■ Rows:
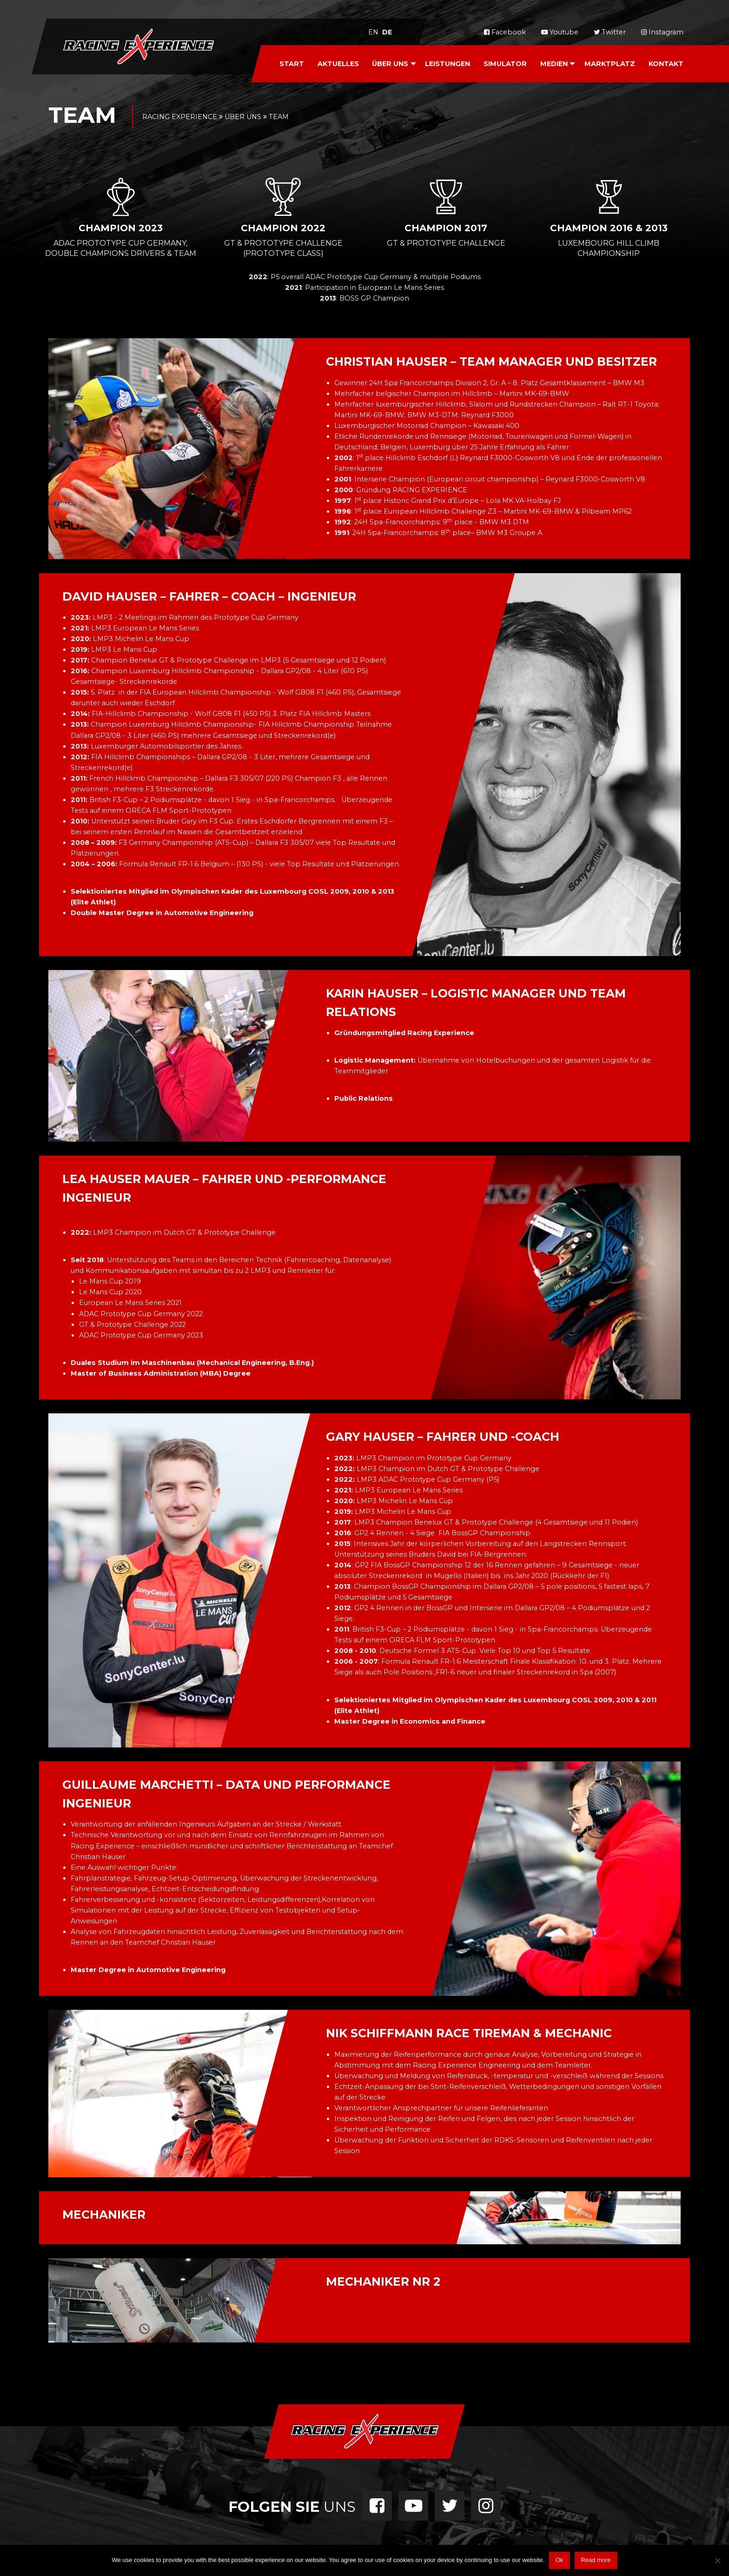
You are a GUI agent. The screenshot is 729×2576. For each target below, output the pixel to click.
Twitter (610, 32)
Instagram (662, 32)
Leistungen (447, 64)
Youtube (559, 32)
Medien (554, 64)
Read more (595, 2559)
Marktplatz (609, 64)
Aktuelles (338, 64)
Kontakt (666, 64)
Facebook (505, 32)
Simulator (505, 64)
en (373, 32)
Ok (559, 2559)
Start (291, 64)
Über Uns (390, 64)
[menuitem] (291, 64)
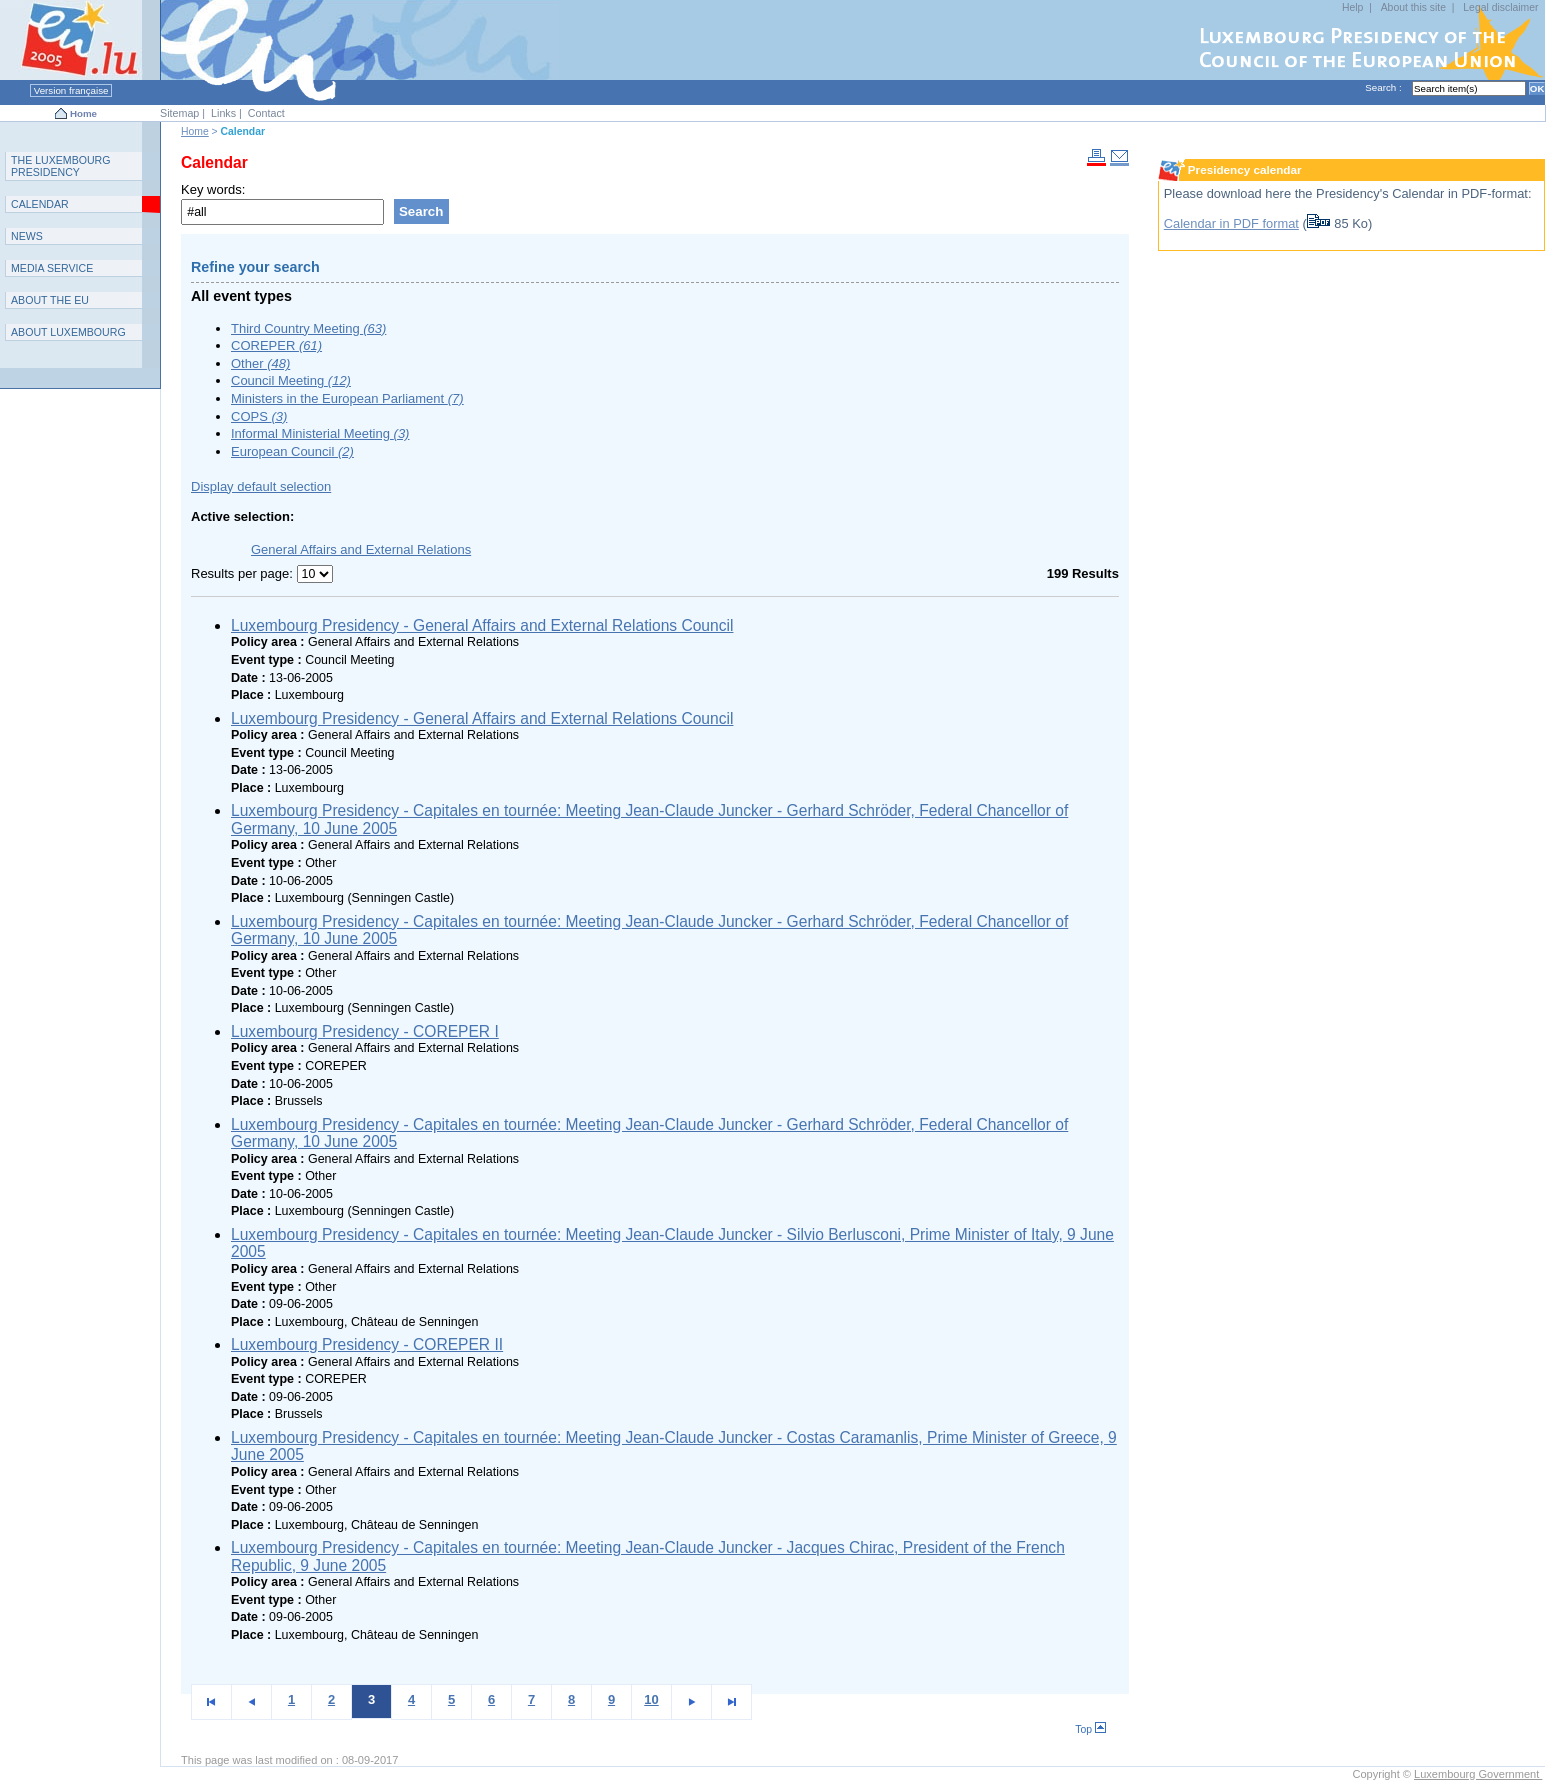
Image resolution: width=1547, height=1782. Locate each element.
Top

--

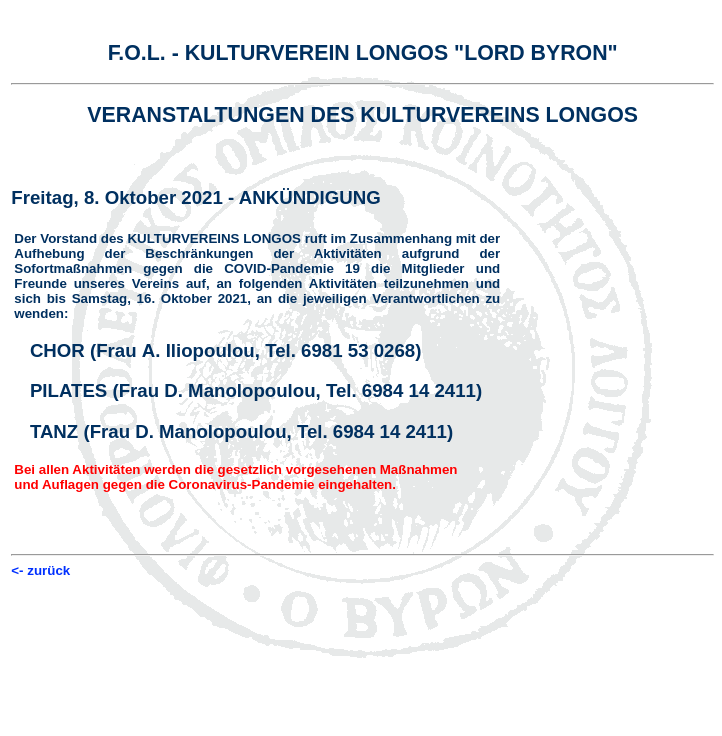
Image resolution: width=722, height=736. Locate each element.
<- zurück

■ Your goal: Rewrite the items from the line with "Facebook (505, 32)" up to and including the line with "[menuitem] (291, 64)", replacing "Simulator" with "Flugsimulator" and leaving everything else unchanged.

■ The solution:
Facebook (505, 32)
Flugsimulator (505, 64)
en (373, 32)
Ok (559, 2559)
Start (291, 64)
Über Uns (390, 64)
[menuitem] (291, 64)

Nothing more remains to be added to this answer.